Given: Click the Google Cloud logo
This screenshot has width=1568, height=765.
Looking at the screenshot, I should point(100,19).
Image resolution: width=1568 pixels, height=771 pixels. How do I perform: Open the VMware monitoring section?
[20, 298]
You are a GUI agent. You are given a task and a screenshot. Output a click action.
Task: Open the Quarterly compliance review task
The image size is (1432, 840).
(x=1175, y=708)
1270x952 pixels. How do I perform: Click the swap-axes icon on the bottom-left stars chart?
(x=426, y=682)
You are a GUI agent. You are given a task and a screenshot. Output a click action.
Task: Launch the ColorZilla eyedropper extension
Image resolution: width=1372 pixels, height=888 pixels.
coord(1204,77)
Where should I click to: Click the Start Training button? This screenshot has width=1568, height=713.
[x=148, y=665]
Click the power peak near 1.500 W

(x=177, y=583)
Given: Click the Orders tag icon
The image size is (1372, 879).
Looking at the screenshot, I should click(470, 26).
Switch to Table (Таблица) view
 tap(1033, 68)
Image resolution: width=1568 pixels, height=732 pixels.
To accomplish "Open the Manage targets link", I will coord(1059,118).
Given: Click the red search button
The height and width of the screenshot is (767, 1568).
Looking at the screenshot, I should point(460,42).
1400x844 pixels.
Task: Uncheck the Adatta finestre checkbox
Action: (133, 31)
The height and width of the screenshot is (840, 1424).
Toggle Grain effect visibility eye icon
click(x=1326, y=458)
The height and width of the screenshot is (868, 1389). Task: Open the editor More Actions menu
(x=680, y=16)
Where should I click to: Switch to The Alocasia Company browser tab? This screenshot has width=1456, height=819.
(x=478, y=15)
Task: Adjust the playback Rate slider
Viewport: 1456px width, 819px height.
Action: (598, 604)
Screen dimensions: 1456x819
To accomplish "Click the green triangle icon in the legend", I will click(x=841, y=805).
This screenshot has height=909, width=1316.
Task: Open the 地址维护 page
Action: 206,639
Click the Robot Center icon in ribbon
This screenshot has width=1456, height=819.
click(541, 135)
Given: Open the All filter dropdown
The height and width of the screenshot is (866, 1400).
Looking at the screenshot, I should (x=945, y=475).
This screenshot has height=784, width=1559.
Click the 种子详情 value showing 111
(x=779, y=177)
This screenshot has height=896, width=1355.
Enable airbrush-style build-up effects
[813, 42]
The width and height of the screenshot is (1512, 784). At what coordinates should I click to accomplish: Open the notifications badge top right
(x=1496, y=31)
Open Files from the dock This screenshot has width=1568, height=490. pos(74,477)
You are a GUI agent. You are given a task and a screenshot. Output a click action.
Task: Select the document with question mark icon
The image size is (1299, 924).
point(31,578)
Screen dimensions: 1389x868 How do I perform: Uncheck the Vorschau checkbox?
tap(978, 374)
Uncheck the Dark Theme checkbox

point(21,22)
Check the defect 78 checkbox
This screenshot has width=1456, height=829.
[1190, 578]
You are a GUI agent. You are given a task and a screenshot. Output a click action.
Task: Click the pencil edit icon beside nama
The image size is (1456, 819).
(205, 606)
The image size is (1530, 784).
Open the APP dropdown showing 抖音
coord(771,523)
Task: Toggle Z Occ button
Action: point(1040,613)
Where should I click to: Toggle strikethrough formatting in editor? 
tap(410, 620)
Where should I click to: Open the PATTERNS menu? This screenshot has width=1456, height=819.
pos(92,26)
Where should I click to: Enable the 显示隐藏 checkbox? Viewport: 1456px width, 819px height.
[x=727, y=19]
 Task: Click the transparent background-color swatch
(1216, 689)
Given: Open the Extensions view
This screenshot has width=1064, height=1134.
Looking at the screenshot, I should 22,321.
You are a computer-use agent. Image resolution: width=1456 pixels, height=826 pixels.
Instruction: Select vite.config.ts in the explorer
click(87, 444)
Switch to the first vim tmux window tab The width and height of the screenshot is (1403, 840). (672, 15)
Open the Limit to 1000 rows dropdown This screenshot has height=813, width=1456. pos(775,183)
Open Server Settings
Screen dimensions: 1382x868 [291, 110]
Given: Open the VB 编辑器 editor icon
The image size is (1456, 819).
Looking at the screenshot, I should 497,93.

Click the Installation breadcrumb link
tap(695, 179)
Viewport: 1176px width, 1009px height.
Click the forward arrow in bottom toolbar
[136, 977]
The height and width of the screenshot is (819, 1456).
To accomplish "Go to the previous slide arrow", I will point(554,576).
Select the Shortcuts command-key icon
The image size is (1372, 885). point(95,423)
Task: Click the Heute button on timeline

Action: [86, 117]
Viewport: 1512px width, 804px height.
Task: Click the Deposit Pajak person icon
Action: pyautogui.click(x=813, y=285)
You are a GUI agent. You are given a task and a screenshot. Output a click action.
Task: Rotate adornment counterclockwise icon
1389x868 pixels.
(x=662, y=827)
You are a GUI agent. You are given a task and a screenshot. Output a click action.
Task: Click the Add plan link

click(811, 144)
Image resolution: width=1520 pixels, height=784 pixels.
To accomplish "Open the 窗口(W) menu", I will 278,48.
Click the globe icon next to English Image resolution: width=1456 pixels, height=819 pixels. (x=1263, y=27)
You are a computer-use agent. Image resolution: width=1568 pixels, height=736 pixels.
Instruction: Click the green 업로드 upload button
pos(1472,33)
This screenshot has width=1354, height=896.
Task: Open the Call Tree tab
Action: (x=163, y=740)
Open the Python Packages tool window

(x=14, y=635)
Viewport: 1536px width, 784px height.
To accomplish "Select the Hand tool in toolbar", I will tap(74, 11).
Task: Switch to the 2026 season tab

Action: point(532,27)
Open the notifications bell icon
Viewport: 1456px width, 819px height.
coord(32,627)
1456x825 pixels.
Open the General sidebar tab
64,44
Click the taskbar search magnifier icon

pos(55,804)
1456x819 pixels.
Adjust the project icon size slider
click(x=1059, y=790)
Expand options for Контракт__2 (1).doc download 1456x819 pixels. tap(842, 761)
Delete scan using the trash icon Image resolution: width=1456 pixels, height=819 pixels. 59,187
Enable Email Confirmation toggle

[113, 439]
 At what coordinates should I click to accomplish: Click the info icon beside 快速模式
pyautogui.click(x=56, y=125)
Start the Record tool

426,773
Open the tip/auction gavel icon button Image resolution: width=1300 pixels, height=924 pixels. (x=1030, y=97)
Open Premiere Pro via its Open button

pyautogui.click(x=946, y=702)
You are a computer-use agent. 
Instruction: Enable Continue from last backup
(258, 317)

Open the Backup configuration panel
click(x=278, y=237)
○ ○ ○ ○ ○
TASK OBJECTIVE ->
Tell how many lines of the data above contain the word "computer", giving the number by itself.

OUTPUT FOR THIS EXERCISE ->
3